== TEKS YANG DIEKSTRAK ==
+ + +

Jakarta, Sumselupdate.com – Membangun kerja sama skala global harus menghadirkan manfaat bagi berbagai sektor pembangunan, bukan hanya untuk kepentingan ekonomi dan investasi semata.
“Aspek perlindungan, kesejahteraan, pendidikan dan perdamaian dunia mesti menjadi basis dalam perluasan kerja sama global kita,” kata Wakil Ketua MPR RI, Lestari Moerdijat saat membuka diskusi daring yang digelar Forum Diskusi Denpasar 12, Rabu (22/1/2025), berjudul Setelah Indonesia Gabung BRICS: Peluang dan Manfaat Ekonomi Apa Saja yang Kita Dapatkan?
Menurut Lestari, secara prinsip berbagai terobosan kerja sama internasional yang diinisiasi pemerintah mesti menaati konstitusi.

+ + +

== TUGAS YANG DIKERJAKAN ==
1. Tuliskan kembali bagian teks berita di atas tanpa perubahan, mulai dari "Jakarta, Sumselupdate.com –" sampai dengan "dan investasi semata.", termasuk kedua batas tersebut.
2. Berdasarkan teks berita di atas, siapa yang membuka diskusi daring yang digelar Forum Diskusi Denpasar 12?

+ + +

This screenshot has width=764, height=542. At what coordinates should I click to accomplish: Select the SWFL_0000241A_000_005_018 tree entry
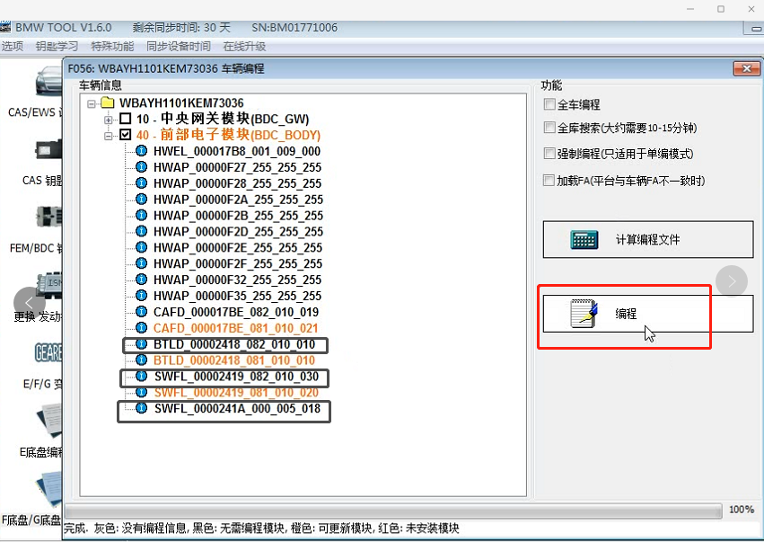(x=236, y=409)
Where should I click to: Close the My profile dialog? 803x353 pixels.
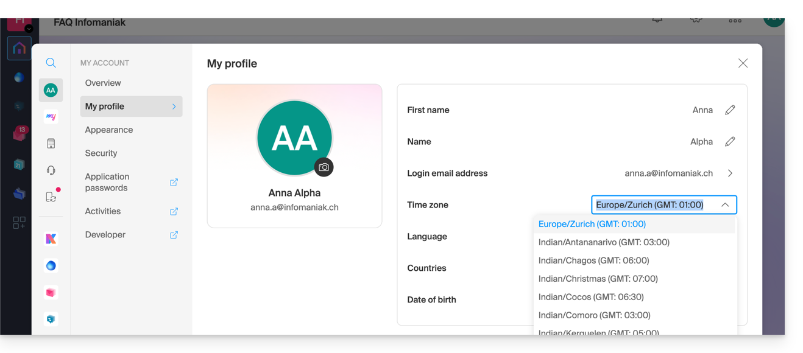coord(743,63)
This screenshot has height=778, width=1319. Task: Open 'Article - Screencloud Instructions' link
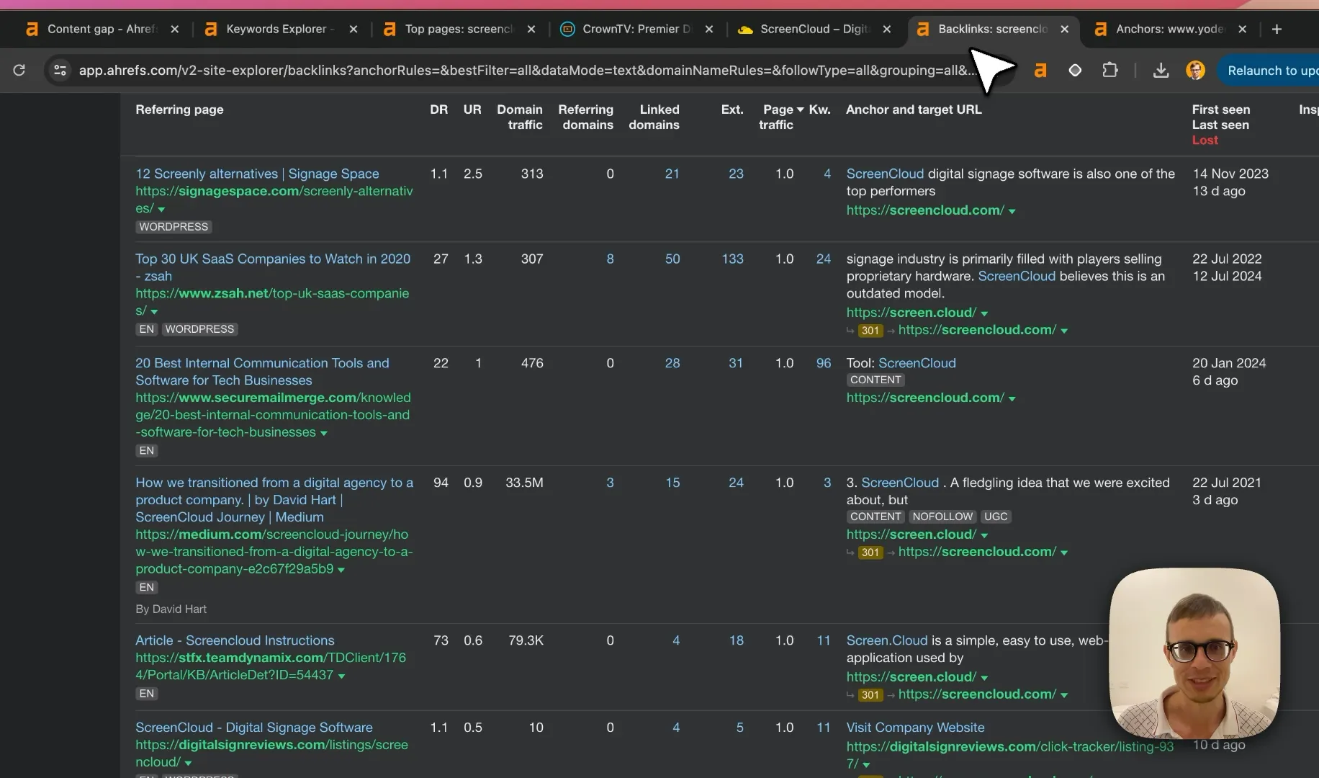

+ + +

== DAFTAR JAWABAN ==
1.
Jakarta, Sumselupdate.com – Membangun kerja sama skala global harus menghadirkan manfaat bagi berbagai sektor pembangunan, bukan hanya untuk kepentingan ekonomi dan investasi semata.

2. Wakil Ketua MPR RI, Lestari Moerdijat.